Lingüística é convidada a tomar seu lugar, tendo que aceitar tratar o simbólico

como um sinal e a linguagem como um instrumento lógico (1999, p. 20), fazendo

da Psicologia a nova ciência-piloto. A partir do chomskysmo, essa concepção de

Lingüística é bastante aceita. Disso resulta o recalque da ordem simbólica, o

restabelecimento de um sujeito dono de si mesmo e responsável por suas

escolhas, curado da inqualificável ferida que podia constituir a suposição de que a

língua, ou qualquer coisa dela, escapa-lhe. Pêcheux propõe que o registro do

ordinário do sentido não pode ser pensado como um fato de natureza psico-

biológica, inscrito em um universo logicamente estabilizado.

Existem diversas séries de universos discursivos logicamente estabilizados – inscritos no espaço das matemáticas, das ciências da natureza,

da tecnologias industriais, nas esferas sociais dos dispositivos de gestão-controle

administrativos, que se apóiam em certas propriedades das línguas naturais,

autorizando operações, dicotomizações, cálculo lógico, metalíngua, etc. É a

existência desses espaços da urgência que garante o atual embasamento da

reflexão lingüística em conceitos lógicos, semânticos e pragmáticos.

No entanto, é necessário reconhecer que qualquer língua natural é também,

antes de tudo, a condição de existência de universos não-estabilizados logicamente, próprios ao espaço sócio-histórico dos rituais ideológicos, dos

discursos filosóficos, dos enunciados políticos, da expressão cultural e estética.

Nesses, a ambigüidade e o equívoco constituem um fato estrutural incontornável.

O jogo das diferenças, alterações, contradições não pode aí ser visto como um

amolecimento de um núcleo duro lógico (1999, p. 24).

Pensando com Milner que nada da poesia é estranho à língua e que nenhuma

língua pode ser pensada completamente, se a ela não se integra a possibilidade

de sua poesia, Pêcheux propõe construir procedimentos para abordar o fato

lingüístico do equívoco como fato estrutural implicado pela ordem simbólica. O

objeto da Lingüística ( o próprio da língua) é atravessado por uma divisão

discursiva entre dois espaços: a) o da manipulação das significações

estabilizadas, normalizadas por uma higiene pedagógica do pensamento; b) o de

transformações do sentido, escapando a qualquer norma estabelecida a priori, de

um trabalho do sentido sobre o sentido, tomados no relançar indefinido das

interpretações. A fronteira entre esses dois espaços é muito difícil de determinar.

Há uma zona intermediária de processos discursivos (derivando do jurídico, do

administrativo e das convenções da vida cotidiana) que oscilam em torno dela:

nessa região discursiva intermediária as propriedades lógicas dos objetos deixam

de funcionar – os objetos têm e não têm esta ou aquela propriedade, etc.

::::

### Pedido escrito A
No texto sobre Pêcheux, reescreva de forma mais breve o parágrafo que começa em "No entanto, é necessário reconhecer" e mantenha seus fatos principais.
### Pedido escrito B
Transforme em uma lista JSON de strings as linhas da listagem, uma string por linha e sem as linhas em branco. Comece na primeira linha da listagem e pare depois da linha que contém "coord(1853,1056)".

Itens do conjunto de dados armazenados
::::

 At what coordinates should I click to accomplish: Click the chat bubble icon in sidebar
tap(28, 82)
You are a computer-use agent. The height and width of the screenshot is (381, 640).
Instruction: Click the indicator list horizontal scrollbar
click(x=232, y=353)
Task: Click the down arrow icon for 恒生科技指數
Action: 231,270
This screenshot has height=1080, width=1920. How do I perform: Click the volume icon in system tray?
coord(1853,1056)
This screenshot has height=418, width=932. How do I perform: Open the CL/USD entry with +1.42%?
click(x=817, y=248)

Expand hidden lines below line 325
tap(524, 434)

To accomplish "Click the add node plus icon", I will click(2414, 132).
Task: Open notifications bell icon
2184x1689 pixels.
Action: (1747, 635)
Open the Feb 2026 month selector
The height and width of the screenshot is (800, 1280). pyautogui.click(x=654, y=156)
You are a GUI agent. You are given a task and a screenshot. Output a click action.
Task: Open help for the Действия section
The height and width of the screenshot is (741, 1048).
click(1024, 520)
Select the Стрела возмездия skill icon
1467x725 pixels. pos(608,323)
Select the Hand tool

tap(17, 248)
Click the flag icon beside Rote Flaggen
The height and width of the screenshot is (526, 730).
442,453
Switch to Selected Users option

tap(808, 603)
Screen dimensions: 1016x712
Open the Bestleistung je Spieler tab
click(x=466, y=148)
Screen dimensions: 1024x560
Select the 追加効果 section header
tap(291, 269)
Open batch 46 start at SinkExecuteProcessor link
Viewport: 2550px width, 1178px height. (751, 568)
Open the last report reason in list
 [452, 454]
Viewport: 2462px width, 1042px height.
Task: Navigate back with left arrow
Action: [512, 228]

::::

### Resposta da tarefa A
Toda língua natural é também, antes de tudo, condição de existência de universos não-estabilizados logicamente. Esses universos pertencem ao espaço sócio-histórico dos rituais ideológicos, dos discursos filosóficos, dos enunciados políticos e da expressão cultural e estética. Neles, a ambigüidade e o equívoco são um fato estrutural incontornável. O jogo das diferenças, alterações e contradições não pode ser visto como amolecimento de um núcleo duro lógico (1999, p. 24).

### Resposta da tarefa B
[
  " At what coordinates should I click to accomplish: Click the chat bubble icon in sidebar",
  "tap(28, 82)",
  "You are a computer-use agent. The height and width of the screenshot is (381, 640).",
  "Instruction: Click the indicator list horizontal scrollbar",
  "click(x=232, y=353)",
  "Task: Click the down arrow icon for 恒生科技指數",
  "Action: 231,270",
  "This screenshot has height=1080, width=1920. How do I perform: Click the volume icon in system tray?",
  "coord(1853,1056)"
]